* [Task goal] Track down every line below that holds "target" and copy it.

[Start of Attachment]

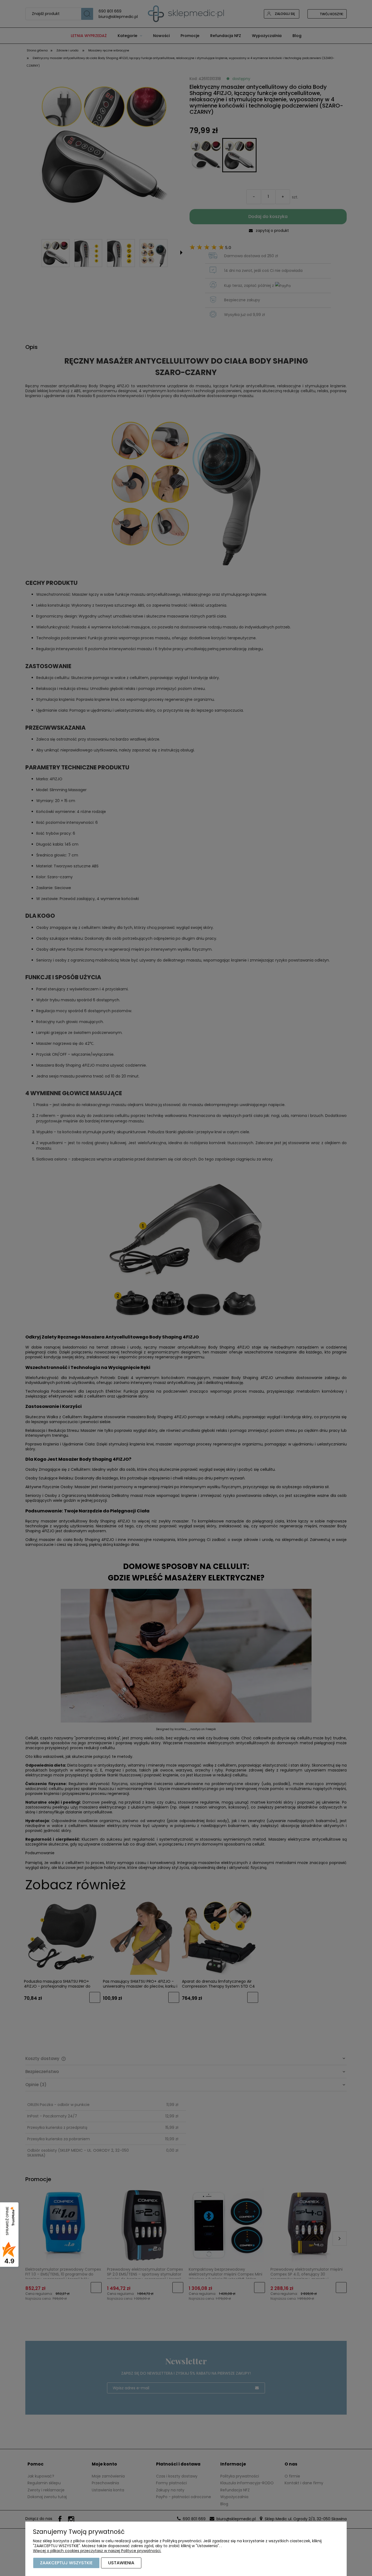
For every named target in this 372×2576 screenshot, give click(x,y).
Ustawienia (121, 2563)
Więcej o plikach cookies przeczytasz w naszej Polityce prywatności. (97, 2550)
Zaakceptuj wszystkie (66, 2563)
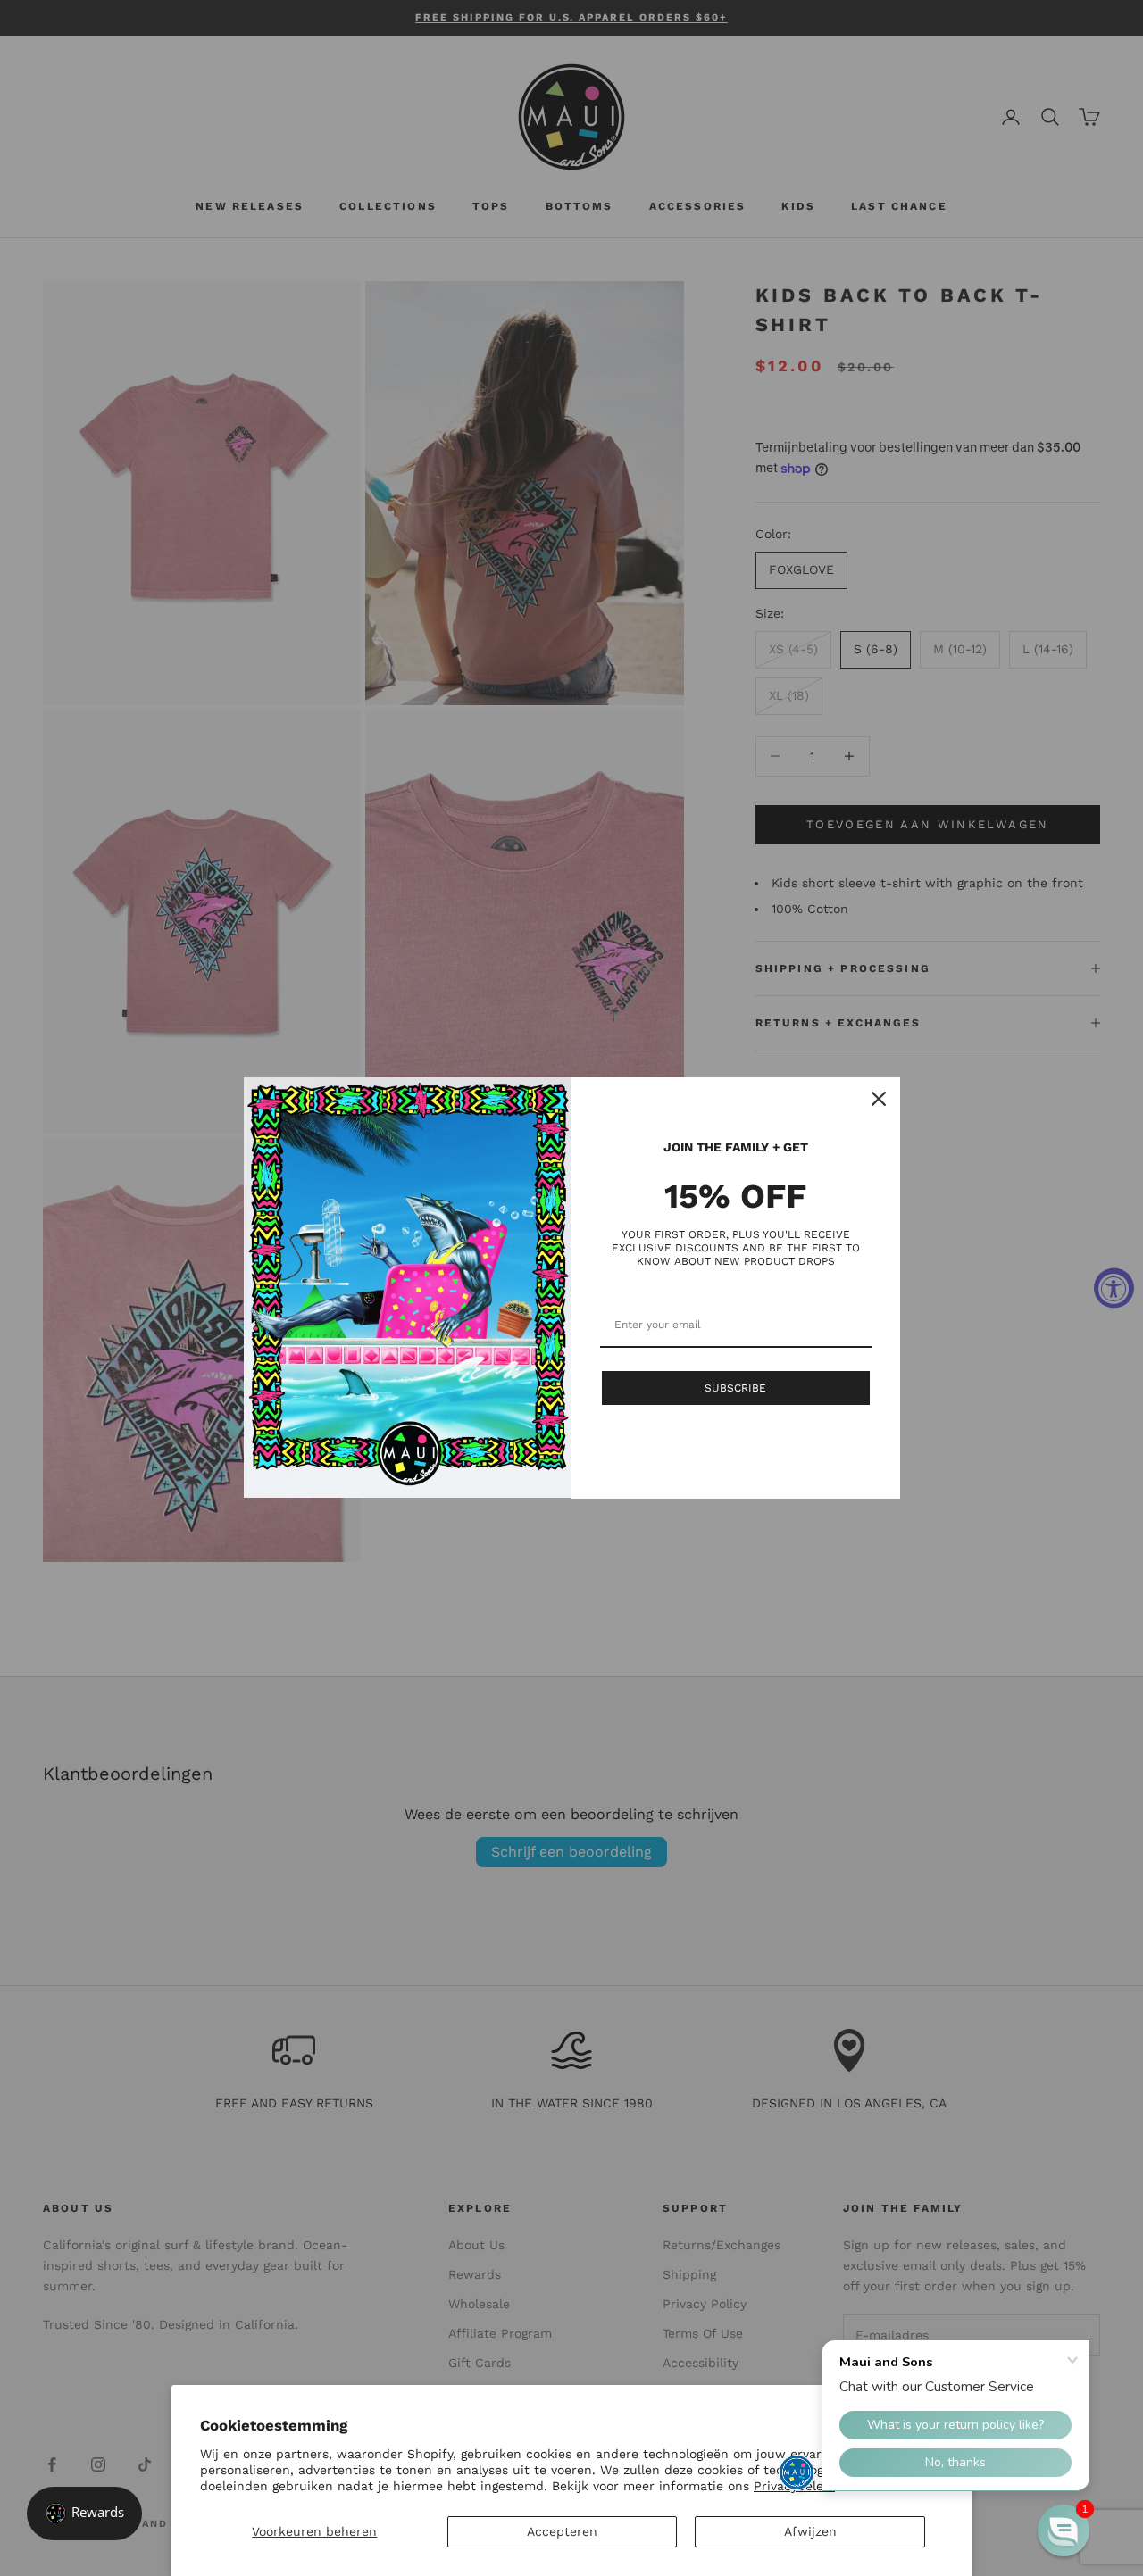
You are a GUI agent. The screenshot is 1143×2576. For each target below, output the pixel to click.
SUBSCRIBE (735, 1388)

[End of Attachment]

* [Response]
For every named target in this 372×2576 screenshot, give click(x,y).
You are a GUI agent. The screenshot is 1143×2576. For each target below, output the pixel to click.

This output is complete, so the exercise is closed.